- _Exercise directions_
Word for word, restate the records that follow.

- - - -

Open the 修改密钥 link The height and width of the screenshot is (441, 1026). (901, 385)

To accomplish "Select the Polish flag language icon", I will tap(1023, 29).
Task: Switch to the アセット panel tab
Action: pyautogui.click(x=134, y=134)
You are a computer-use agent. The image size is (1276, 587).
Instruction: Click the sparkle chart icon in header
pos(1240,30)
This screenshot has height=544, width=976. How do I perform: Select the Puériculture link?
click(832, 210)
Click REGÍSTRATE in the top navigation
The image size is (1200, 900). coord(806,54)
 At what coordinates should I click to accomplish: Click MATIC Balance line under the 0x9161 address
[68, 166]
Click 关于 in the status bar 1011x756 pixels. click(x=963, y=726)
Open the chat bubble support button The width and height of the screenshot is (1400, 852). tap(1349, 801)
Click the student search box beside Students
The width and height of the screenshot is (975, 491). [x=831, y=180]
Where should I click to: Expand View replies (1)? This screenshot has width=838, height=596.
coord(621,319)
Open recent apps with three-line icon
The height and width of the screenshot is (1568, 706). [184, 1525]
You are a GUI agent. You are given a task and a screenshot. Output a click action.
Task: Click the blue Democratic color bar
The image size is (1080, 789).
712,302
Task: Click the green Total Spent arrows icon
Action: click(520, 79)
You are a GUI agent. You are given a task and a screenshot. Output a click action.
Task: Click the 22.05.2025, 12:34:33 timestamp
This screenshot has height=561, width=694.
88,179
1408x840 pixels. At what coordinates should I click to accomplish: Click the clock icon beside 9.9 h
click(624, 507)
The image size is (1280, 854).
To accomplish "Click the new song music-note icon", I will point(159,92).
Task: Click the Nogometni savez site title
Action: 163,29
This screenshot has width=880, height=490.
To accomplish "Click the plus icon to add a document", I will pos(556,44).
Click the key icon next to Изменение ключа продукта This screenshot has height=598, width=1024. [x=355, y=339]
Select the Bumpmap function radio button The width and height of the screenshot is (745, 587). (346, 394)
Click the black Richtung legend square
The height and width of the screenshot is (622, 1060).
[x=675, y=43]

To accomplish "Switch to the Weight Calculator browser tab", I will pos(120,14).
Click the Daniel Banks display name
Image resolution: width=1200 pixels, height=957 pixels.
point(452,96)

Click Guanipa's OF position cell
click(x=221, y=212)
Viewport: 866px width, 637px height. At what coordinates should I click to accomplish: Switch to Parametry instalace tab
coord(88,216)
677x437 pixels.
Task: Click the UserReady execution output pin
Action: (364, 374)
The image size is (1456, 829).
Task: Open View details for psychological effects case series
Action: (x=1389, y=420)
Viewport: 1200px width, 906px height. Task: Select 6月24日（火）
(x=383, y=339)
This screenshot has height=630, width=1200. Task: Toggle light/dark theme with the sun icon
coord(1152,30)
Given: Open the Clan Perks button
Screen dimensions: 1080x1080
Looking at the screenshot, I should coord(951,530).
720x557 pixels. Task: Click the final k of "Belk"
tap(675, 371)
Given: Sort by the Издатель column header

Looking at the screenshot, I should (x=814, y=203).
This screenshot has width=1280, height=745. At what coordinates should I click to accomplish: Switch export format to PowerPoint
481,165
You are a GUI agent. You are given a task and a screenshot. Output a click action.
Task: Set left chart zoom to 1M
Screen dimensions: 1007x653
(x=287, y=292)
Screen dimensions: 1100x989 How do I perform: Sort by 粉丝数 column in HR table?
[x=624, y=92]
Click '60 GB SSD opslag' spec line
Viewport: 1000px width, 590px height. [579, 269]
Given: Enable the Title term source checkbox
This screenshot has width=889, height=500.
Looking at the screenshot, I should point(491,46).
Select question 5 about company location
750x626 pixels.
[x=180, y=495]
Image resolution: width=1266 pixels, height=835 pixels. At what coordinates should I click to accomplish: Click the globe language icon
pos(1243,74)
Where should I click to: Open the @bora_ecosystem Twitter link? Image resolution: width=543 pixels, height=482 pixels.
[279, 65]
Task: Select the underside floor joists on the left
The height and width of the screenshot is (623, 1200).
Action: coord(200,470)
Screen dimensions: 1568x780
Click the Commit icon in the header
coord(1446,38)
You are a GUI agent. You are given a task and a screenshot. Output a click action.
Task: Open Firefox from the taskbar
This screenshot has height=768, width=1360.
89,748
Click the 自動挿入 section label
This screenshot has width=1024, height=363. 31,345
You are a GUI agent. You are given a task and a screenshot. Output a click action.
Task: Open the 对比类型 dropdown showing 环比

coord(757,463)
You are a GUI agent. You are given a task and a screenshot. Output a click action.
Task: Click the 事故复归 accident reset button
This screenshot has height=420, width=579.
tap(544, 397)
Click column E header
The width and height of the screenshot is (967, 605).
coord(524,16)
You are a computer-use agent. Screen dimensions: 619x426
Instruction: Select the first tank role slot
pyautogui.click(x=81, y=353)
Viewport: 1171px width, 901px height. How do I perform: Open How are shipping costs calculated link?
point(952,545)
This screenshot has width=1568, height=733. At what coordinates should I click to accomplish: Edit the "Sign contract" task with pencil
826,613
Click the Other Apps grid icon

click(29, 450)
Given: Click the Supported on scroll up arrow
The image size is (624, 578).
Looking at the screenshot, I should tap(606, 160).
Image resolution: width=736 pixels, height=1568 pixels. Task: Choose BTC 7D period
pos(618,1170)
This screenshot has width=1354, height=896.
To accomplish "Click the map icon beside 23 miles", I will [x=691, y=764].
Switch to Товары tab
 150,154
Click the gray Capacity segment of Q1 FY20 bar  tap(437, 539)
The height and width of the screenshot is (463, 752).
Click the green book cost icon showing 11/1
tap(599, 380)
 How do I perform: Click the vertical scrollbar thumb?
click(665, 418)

- - - -

- _Written answer_
Open the 修改密钥 link The height and width of the screenshot is (441, 1026). (901, 385)

To accomplish "Select the Polish flag language icon", I will tap(1023, 29).
Task: Switch to the アセット panel tab
Action: pyautogui.click(x=134, y=134)
You are a computer-use agent. The image size is (1276, 587).
Instruction: Click the sparkle chart icon in header
pos(1240,30)
This screenshot has height=544, width=976. How do I perform: Select the Puériculture link?
click(832, 210)
Click REGÍSTRATE in the top navigation
The image size is (1200, 900). coord(806,54)
 At what coordinates should I click to accomplish: Click MATIC Balance line under the 0x9161 address
[68, 166]
Click 关于 in the status bar 1011x756 pixels. click(x=963, y=726)
Open the chat bubble support button The width and height of the screenshot is (1400, 852). tap(1349, 801)
Click the student search box beside Students
The width and height of the screenshot is (975, 491). [x=831, y=180]
Where should I click to: Expand View replies (1)? This screenshot has width=838, height=596.
coord(621,319)
Open recent apps with three-line icon
The height and width of the screenshot is (1568, 706). [184, 1525]
You are a GUI agent. You are given a task and a screenshot. Output a click action.
Task: Click the blue Democratic color bar
The image size is (1080, 789).
712,302
Task: Click the green Total Spent arrows icon
Action: click(520, 79)
You are a GUI agent. You are given a task and a screenshot. Output a click action.
Task: Click the 22.05.2025, 12:34:33 timestamp
This screenshot has height=561, width=694.
88,179
1408x840 pixels. At what coordinates should I click to accomplish: Click the clock icon beside 9.9 h
click(624, 507)
The image size is (1280, 854).
To accomplish "Click the new song music-note icon", I will point(159,92).
Task: Click the Nogometni savez site title
Action: 163,29
This screenshot has width=880, height=490.
To accomplish "Click the plus icon to add a document", I will pos(556,44).
Click the key icon next to Изменение ключа продукта This screenshot has height=598, width=1024. [x=355, y=339]
Select the Bumpmap function radio button The width and height of the screenshot is (745, 587). (346, 394)
Click the black Richtung legend square
The height and width of the screenshot is (622, 1060).
[x=675, y=43]

To accomplish "Switch to the Weight Calculator browser tab", I will pos(120,14).
Click the Daniel Banks display name
Image resolution: width=1200 pixels, height=957 pixels.
point(452,96)

Click Guanipa's OF position cell
click(x=221, y=212)
Viewport: 866px width, 637px height. At what coordinates should I click to accomplish: Switch to Parametry instalace tab
coord(88,216)
677x437 pixels.
Task: Click the UserReady execution output pin
Action: (364, 374)
The image size is (1456, 829).
Task: Open View details for psychological effects case series
Action: (x=1389, y=420)
Viewport: 1200px width, 906px height. Task: Select 6月24日（火）
(x=383, y=339)
This screenshot has height=630, width=1200. Task: Toggle light/dark theme with the sun icon
coord(1152,30)
Given: Open the Clan Perks button
Screen dimensions: 1080x1080
Looking at the screenshot, I should coord(951,530).
720x557 pixels. Task: Click the final k of "Belk"
tap(675, 371)
Given: Sort by the Издатель column header

Looking at the screenshot, I should (x=814, y=203).
This screenshot has width=1280, height=745. At what coordinates should I click to accomplish: Switch export format to PowerPoint
481,165
You are a GUI agent. You are given a task and a screenshot. Output a click action.
Task: Set left chart zoom to 1M
Screen dimensions: 1007x653
(x=287, y=292)
Screen dimensions: 1100x989 How do I perform: Sort by 粉丝数 column in HR table?
[x=624, y=92]
Click '60 GB SSD opslag' spec line
Viewport: 1000px width, 590px height. [579, 269]
Given: Enable the Title term source checkbox
This screenshot has width=889, height=500.
Looking at the screenshot, I should point(491,46).
Select question 5 about company location
750x626 pixels.
[x=180, y=495]
Image resolution: width=1266 pixels, height=835 pixels. At what coordinates should I click to accomplish: Click the globe language icon
pos(1243,74)
Where should I click to: Open the @bora_ecosystem Twitter link? Image resolution: width=543 pixels, height=482 pixels.
[279, 65]
Task: Select the underside floor joists on the left
The height and width of the screenshot is (623, 1200).
Action: coord(200,470)
Screen dimensions: 1568x780
Click the Commit icon in the header
coord(1446,38)
You are a GUI agent. You are given a task and a screenshot. Output a click action.
Task: Open Firefox from the taskbar
This screenshot has height=768, width=1360.
89,748
Click the 自動挿入 section label
This screenshot has width=1024, height=363. 31,345
You are a GUI agent. You are given a task and a screenshot. Output a click action.
Task: Open the 对比类型 dropdown showing 环比

coord(757,463)
You are a GUI agent. You are given a task and a screenshot. Output a click action.
Task: Click the 事故复归 accident reset button
This screenshot has height=420, width=579.
tap(544, 397)
Click column E header
The width and height of the screenshot is (967, 605).
coord(524,16)
You are a computer-use agent. Screen dimensions: 619x426
Instruction: Select the first tank role slot
pyautogui.click(x=81, y=353)
Viewport: 1171px width, 901px height. How do I perform: Open How are shipping costs calculated link?
point(952,545)
This screenshot has width=1568, height=733. At what coordinates should I click to accomplish: Edit the "Sign contract" task with pencil
826,613
Click the Other Apps grid icon

click(29, 450)
Given: Click the Supported on scroll up arrow
The image size is (624, 578).
Looking at the screenshot, I should tap(606, 160).
Image resolution: width=736 pixels, height=1568 pixels. Task: Choose BTC 7D period
pos(618,1170)
This screenshot has width=1354, height=896.
To accomplish "Click the map icon beside 23 miles", I will [x=691, y=764].
Switch to Товары tab
 150,154
Click the gray Capacity segment of Q1 FY20 bar  tap(437, 539)
The height and width of the screenshot is (463, 752).
Click the green book cost icon showing 11/1
tap(599, 380)
 How do I perform: Click the vertical scrollbar thumb?
click(665, 418)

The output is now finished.